Saved entries
Start of Block
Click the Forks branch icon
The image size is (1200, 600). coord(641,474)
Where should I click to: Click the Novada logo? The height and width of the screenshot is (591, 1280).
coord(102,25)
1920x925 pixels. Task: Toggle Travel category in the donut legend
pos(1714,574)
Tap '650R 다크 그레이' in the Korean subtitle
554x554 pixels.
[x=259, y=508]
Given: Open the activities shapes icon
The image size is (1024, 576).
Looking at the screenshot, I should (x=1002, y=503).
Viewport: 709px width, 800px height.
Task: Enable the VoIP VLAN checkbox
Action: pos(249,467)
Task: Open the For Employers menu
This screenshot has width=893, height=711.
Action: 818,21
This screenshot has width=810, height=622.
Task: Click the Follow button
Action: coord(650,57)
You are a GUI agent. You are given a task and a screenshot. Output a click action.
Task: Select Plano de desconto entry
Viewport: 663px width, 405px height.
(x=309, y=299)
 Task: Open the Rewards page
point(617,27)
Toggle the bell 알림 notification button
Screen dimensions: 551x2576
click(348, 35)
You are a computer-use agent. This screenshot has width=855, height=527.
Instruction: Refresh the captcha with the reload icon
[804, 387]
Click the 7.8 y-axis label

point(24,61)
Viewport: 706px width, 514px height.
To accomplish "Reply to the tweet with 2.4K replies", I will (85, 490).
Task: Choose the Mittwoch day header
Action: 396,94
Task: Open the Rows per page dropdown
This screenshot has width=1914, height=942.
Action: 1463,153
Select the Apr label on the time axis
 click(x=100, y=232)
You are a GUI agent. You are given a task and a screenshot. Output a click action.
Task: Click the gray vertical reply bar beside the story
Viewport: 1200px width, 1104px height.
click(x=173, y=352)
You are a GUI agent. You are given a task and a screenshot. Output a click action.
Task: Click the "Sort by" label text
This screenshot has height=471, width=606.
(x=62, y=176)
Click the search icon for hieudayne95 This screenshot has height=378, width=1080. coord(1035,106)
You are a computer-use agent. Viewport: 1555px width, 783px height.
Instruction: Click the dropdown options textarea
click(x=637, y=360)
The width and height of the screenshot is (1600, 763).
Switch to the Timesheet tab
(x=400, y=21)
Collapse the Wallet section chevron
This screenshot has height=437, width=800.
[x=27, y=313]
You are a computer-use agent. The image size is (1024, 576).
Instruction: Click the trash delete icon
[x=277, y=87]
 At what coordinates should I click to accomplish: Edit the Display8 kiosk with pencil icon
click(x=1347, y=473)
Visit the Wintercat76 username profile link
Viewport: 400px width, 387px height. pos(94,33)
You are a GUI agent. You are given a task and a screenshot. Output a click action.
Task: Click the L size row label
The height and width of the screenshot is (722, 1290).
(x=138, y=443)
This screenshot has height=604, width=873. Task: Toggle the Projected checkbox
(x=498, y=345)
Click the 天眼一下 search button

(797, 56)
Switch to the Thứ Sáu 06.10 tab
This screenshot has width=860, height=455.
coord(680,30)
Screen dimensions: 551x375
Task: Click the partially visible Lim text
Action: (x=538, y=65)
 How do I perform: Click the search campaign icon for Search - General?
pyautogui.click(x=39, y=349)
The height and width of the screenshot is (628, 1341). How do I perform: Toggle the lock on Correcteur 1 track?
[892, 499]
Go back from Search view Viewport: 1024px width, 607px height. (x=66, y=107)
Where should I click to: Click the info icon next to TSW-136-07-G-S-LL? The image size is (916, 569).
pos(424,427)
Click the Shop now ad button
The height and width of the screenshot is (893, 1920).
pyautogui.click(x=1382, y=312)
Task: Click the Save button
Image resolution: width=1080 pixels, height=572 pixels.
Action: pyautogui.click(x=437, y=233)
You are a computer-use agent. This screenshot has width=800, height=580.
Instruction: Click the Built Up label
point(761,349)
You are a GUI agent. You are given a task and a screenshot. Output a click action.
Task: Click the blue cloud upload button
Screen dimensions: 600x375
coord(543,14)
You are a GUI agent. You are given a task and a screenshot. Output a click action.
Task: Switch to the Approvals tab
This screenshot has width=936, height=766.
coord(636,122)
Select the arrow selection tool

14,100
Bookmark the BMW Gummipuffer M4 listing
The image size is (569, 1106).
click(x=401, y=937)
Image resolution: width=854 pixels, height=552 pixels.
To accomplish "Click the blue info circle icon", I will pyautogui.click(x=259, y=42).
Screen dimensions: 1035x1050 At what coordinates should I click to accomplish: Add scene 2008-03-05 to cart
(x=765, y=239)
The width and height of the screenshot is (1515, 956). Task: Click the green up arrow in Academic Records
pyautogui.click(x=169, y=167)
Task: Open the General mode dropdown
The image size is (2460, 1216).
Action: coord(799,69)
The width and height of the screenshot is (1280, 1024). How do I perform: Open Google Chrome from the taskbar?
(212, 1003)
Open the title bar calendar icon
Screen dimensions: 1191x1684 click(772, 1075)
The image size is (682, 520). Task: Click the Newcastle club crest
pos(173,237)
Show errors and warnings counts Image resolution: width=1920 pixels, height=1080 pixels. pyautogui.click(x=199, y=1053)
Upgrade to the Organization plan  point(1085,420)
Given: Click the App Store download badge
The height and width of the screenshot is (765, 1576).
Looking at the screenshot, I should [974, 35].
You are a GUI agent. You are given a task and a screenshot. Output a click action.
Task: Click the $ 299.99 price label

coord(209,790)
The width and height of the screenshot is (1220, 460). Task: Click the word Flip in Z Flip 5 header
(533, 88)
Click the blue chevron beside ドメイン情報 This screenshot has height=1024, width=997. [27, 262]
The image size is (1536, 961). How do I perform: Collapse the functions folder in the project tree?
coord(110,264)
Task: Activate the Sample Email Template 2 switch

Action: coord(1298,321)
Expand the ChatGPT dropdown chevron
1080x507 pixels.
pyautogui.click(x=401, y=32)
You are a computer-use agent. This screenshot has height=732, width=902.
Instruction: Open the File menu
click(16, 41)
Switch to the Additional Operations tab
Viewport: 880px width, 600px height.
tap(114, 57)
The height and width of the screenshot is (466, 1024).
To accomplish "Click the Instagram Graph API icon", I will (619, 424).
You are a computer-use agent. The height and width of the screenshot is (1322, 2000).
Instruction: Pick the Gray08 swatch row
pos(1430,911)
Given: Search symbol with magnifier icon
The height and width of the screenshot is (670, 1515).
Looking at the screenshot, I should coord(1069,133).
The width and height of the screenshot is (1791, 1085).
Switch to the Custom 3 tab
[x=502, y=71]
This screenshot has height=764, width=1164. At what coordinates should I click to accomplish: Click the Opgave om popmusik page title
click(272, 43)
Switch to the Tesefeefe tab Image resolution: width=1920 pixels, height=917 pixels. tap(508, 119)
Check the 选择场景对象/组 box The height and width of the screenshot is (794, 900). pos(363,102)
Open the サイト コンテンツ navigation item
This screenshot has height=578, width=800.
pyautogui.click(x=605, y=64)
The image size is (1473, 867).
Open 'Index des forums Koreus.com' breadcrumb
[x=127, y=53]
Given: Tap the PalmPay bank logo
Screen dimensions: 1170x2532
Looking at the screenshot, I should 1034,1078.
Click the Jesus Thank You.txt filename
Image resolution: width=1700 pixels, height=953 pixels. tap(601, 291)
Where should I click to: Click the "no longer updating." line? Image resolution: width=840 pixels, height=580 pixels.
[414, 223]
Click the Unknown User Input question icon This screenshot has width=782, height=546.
End of Block
Task item — From the entries above, select each line containing the string "computer".

The answer —
You are a computer-use agent. This screenshot has width=855, height=527.
You are a computer-use agent. Viewport: 1555px width, 783px height.
You are a computer-use agent. The image size is (1024, 576).
You are a computer-use agent. This screenshot has width=800, height=580.
You are a computer-use agent. This screenshot has height=732, width=902.
You are a computer-use agent. The height and width of the screenshot is (1322, 2000).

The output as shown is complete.